É possível combinar células-tronco e
coração artificial?
–
Fizemos isso [primeira fase de estudos clínicos] na Grécia. Colocamos um
coração artificial e células-tronco num paciente desesperadamente doente cinco
anos atrás e ele hoje vive uma vida normal e pratica caça esportiva.
Partindo de
um quadro de deficiência completa, temos agora uma alternativa ao transplante –e
há tão poucos transplantes de coração que, no Reino Unido, apenas em torno de
1% das pessoas que precisam de um o conseguem.
Estamos próximos de um tempo
em que ter um coração artificial será tão bom quanto um transplante de coração?
– Muitos centros de transplante alemães hoje recomendam corações
artificiais como primeira linha de tratamento e o transplante de coração se
houver problema com o dispositivo. As coisas estão mudando.
Eu tive alguns pacientes com corações artificiais aos quais foi
oferecido um transplante de coração depois de dois ou três anos que eles viviam
com seus dispositivos e eles recusaram, devido à perda da qualidade de vida.
Se você passa por um transplante de coração, as drogas
imunossupressoras que terá que tomar podem causar câncer e outros problemas.

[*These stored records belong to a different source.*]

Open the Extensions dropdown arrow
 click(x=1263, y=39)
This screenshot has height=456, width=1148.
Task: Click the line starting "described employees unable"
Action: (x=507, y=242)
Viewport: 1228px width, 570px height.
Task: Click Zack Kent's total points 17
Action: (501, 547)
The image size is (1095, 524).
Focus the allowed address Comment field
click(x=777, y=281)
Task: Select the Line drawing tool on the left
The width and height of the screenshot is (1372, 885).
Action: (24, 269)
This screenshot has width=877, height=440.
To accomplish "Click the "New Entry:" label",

Pelo caminho que tenho trilhado, deve-se tentar melhorar a condição do próprio
coração dos pacientes com células-tronco enquanto eles têm um dispositivo
implantado. Isso se eles puderem pagar, porque sistemas de saúde pública não poderão
pagar.
O sr. tem criticado o sistema de sistema de
saúde pública do Reino Unido por não pagar pelo uso de corações artificiais
para pacientes que não se qualificam a um transplante…
–
Acredito que cirurgiões [da rede pública] não deveriam ser obrigados a virar as
costas a pacientes arfando e que vão morrer desnecessariamente. Deveria um
sistema de saúde de primeiro mundo usar tecnologia moderna para prolongar a
vida ou deveria deixar jovens pacientes com insuficiência cardíaca morrerem
miseravelmente?
Acredita no princípio da saúde pública e
universal?
–
Acredito. Mas hoje no Reino Unido alguns tratamentos não podem ser custeados. E
não só corações artificiais caros, mas também remédios para hepatite C, para
alguns tipos de câncer… Nós não temos mais acesso ao que há de melhor. Nosso
sistema público de saúde foi criado em 1948, e a medicina era simples até
então. Agora é complexa e cara.
Tendo acabado de se aposentar como
cirurgião, como vê o futuro da cirurgia cardíaca?
– Hoje
as pessoas que fazem cirurgia cardíaca não inovam, não tentam mudar e fazer
melhor. Se você faz qualquer coisa nova, acaba arranjando um problema. A
medicina está se tornando defensiva.